Enquête ouverte après la plainte du Canard enchaîné pour "perquisition numérique illégale"
Une enquête a été confiée à l'Inspection générale de la police nationale (IGPN) après la plainte déposée début mars par l'hebdomadaire satirique Le Canard enchaîné s'estimant victime d'une "perquisition numérique illégale", a indiqué mercredi à l'AFP le parquet de Paris.
L'enquête porte "sur les éventuelles infractions d'introduction, extraction et reproduction frauduleuses des données d'un système de traitement automatisé et faux en écriture publique par personne dépositaire de l'autorité publique", a précisé le parquet.
"Je prends acte et me réjouis que la plainte soit en cours de traitement", a réagi auprès de l'AFP l'avocat du Canard, Me Didier Leick.
L'hebdomadaire satirique a déposé une plainte, enregistrée le 5 mars, et dénoncé "une perquisition numérique illégale" portant "atteinte à l'ensemble des piliers de notre Etat de droit" s'agissant d'une entreprise de presse.
Les accusations se réfèrent à un procès-verbal du 22 juillet 2022 de la brigade financière de la police judiciaire parisienne, dont l'AFP a eu connaissance, faisant état de la consultation par un enquêteur d'un "lien" numérique fourni par l'un des journalistes du journal, Christophe Nobili.
Ce lien donnait accès, selon l'enquêteur, "à la page de garde du système de documentation numérique du Canard enchaîné".
Le PV a été rédigé dans le cadre d'une enquête du parquet de Paris sur des soupçons d'emploi fictif au sein de l'hebdomadaire satirique.
En 2022, Christophe Nobili avait déposé plainte en affirmant que la compagne d'un ex-dessinateur et administrateur du Canard, André Escaro, avait bénéficié pendant vingt-cinq ans d'une rémunération du journal sans y avoir travaillé, ce que la direction conteste.
Deux anciens patrons du Canard, Michel Gaillard et Nicolas Brimo, doivent être jugés en octobre dans ce dossier, qui a déclenché une guerre interne.
Dans sa plainte, la direction de l'hebdomadaire précise que l'accès à la base de données "n'est possible qu'avec un mot de passe à la condition d'être connecté au réseau wifi interne, ce qui implique d'être présent dans les locaux du journal ou à proximité immédiate".

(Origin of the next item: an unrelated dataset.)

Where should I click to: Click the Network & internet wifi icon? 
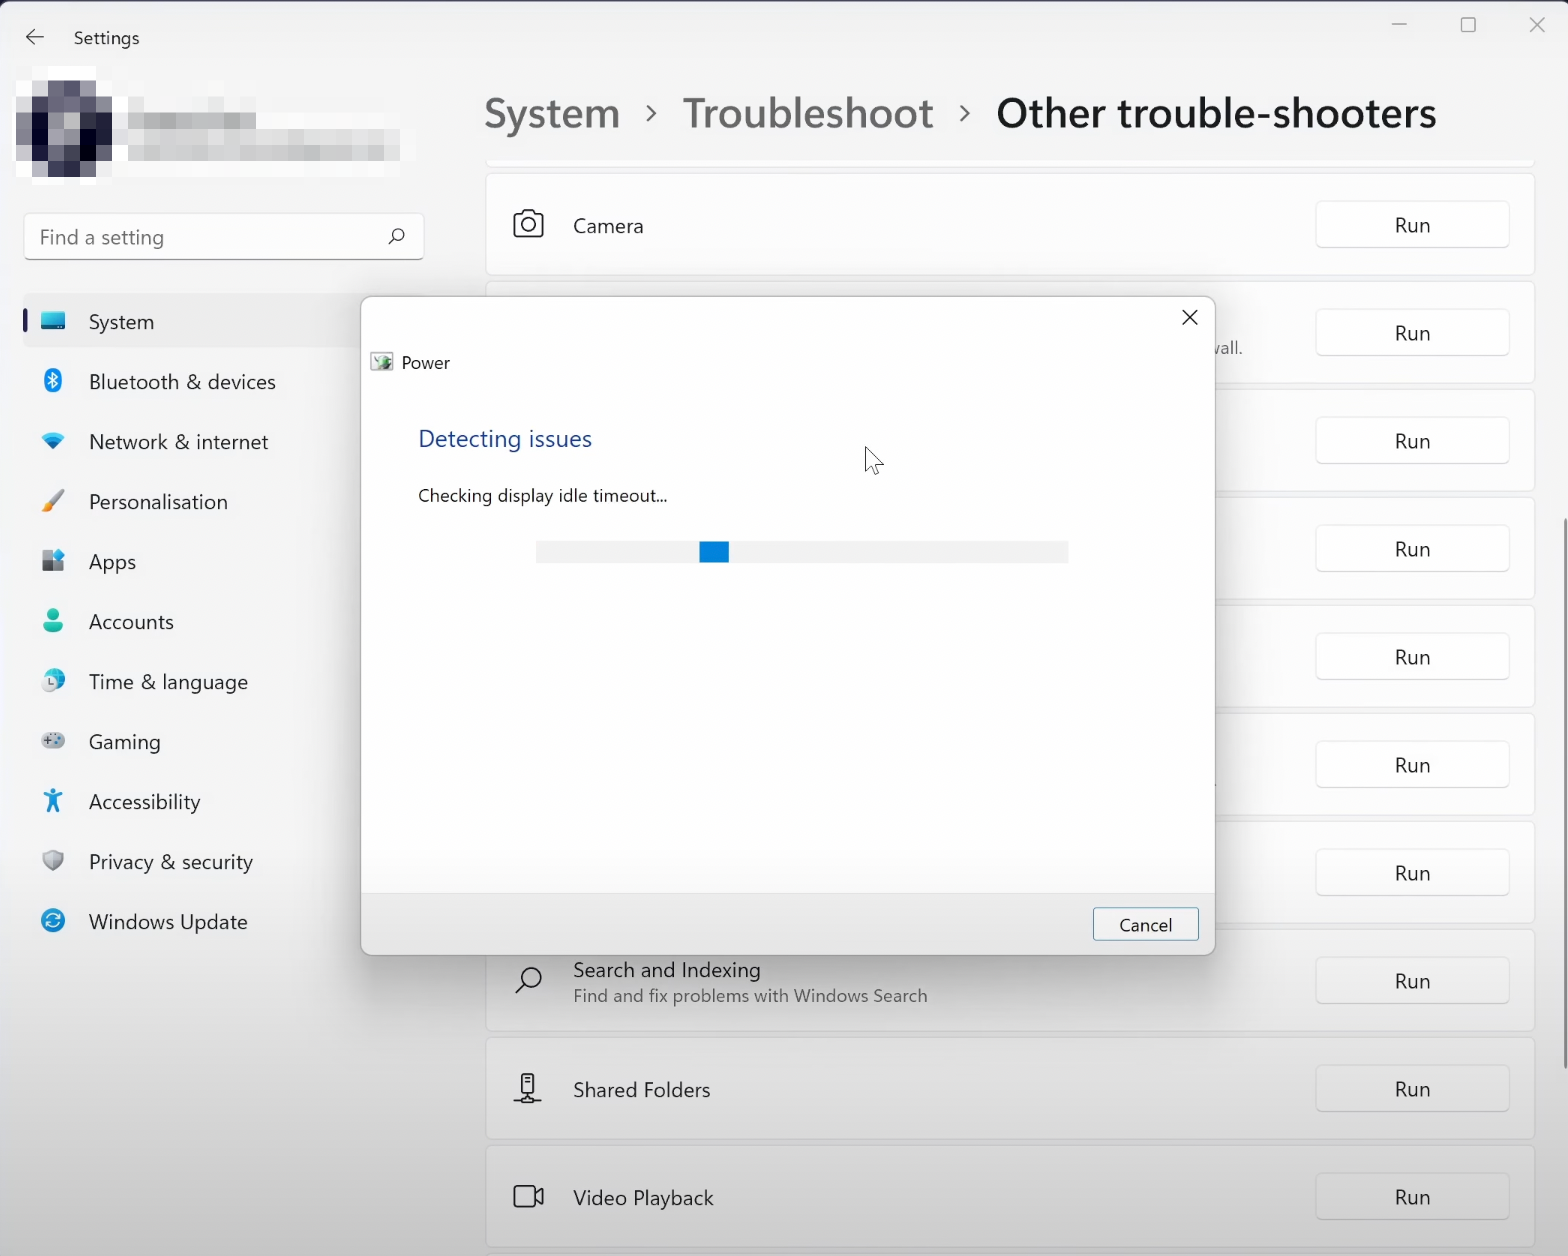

Comme le système n'est accessible depuis un "VPN" que depuis l'automne 2023, soit plus d'un an après la rédaction du PV, l'enquêteur a "nécessairement dû en prendre le contrôle à distance", avaient relaté auprès de l'AFP deux des dirigeants du Canard, Erik Emptaz et Hervé Liffran.
Or aucune autorisation de procéder à une perquisition numérique sous l'autorité d'un magistrat ne figure dans le PV, selon eux.
Ces faits "sont d'une particulière gravité", avaient-ils estimé: "Une fois introduit dans le réseau wifi privé du +Canard+, le service enquêteur s'est trouvé en situation d'accéder à des données nettement plus confidentielles".
A l'inverse, la section SNJ-CGT du Canard enchaîné, dont M. Nobili est délégué syndical, a minimisé ce qui n'est selon elle qu'une "rocambolesque histoire" et dénoncé une "fuite en avant judiciaire" de la direction.
Selon le syndicat, la plainte de la direction vise à "créer un incident de procédure" pour "différer" ou "invalider" le procès des deux anciens dirigeants.
La plainte vise également à "noircir" M. Nobili "en l'accusant d'avoir +balancé aux flics+", a jugé le SNJ-CGT dans un communiqué, arguant que l'enquêteur de la PJ n'avait techniquement "pas pu aller plus loin" que la page de garde du système interne du journal.
"Tout cela est une diversion stratégique pathétique", a déclaré à l'AFP M. Nobili, dont le licenciement par le Canard a été refusé à deux reprises par l'inspection du travail.